Passage to read =>
════

Thank you for review. Please find my answers inline.
I also included the fixed patch at the end of this mail.


On Mon, Aug 27, 2018 at 08:04:07PM +0300, Vladimir Davydov wrote:
> On Mon, Aug 27, 2018 at 02:22:24PM +0300, Sergei Kalashnikov wrote:
> > Aid the debugging of replication issues related to out-of-order
> > requests. Adds the details of request/tuple to the diagnostic
> > message whenever possible.
> > 
> > Closes #3105
> > ---
> > https://github.com/tarantool/tarantool/issues/3105
> > https://github.com/tarantool/tarantool/commits/ztarvos/gh-3105-log-request-broken-lsn
> 
> Please write a brief change log here, after the hyperlinks,
> when you re-submit a patch, e.g.

════

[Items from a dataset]
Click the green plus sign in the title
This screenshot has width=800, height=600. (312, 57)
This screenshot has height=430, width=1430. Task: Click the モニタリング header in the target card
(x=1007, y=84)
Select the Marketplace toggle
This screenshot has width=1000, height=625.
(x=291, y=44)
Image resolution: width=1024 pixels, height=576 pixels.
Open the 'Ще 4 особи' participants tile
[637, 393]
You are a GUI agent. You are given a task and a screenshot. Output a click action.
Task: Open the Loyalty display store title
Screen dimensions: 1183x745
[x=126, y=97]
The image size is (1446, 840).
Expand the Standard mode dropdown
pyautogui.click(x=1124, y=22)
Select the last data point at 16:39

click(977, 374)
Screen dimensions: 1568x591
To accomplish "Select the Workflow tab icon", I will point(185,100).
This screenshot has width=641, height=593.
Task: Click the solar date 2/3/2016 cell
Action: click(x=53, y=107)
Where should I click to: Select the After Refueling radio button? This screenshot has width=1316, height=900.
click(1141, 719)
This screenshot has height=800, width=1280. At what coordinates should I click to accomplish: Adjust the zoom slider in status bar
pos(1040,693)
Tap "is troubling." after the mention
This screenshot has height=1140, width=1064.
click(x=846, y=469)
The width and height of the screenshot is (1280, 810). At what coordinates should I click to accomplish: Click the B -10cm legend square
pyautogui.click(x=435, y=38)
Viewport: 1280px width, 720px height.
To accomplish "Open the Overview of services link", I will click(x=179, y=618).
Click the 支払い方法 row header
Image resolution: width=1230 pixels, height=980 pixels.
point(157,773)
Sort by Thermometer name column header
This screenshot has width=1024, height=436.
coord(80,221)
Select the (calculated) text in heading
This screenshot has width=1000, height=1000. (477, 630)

════

Task item A =>
Answer these questions from the patch review reply:
(i) Which issue number does the patch close?
(ii) On what date did Vladimir Davydov write his message?
(iii) What does the patch add to the diagnostic message?
Task item B => In one to three sentences, explain why the patch in the patch review reply adds request and tuple details to the diagnostic message.
Task item C => Duplicate the part of the patch review reply from "On Mon, Aug 27, 2018 at 08:04:07PM" up to and including "a patch, e.g.".

Written reply A =>
(i) #3105
(ii) Mon, Aug 27, 2018
(iii) The details of the request/tuple, whenever possible.

Written reply B => The details help with debugging replication issues related to out-of-order requests. Including the request/tuple in the diagnostic message supports that debugging.

Written reply C =>
On Mon, Aug 27, 2018 at 08:04:07PM +0300, Vladimir Davydov wrote:
> On Mon, Aug 27, 2018 at 02:22:24PM +0300, Sergei Kalashnikov wrote:
> > Aid the debugging of replication issues related to out-of-order
> > requests. Adds the details of request/tuple to the diagnostic
> > message whenever possible.
> > 
> > Closes #3105
> > ---
> > https://github.com/tarantool/tarantool/issues/3105
> > https://github.com/tarantool/tarantool/commits/ztarvos/gh-3105-log-request-broken-lsn
> 
> Please write a brief change log here, after the hyperlinks,
> when you re-submit a patch, e.g.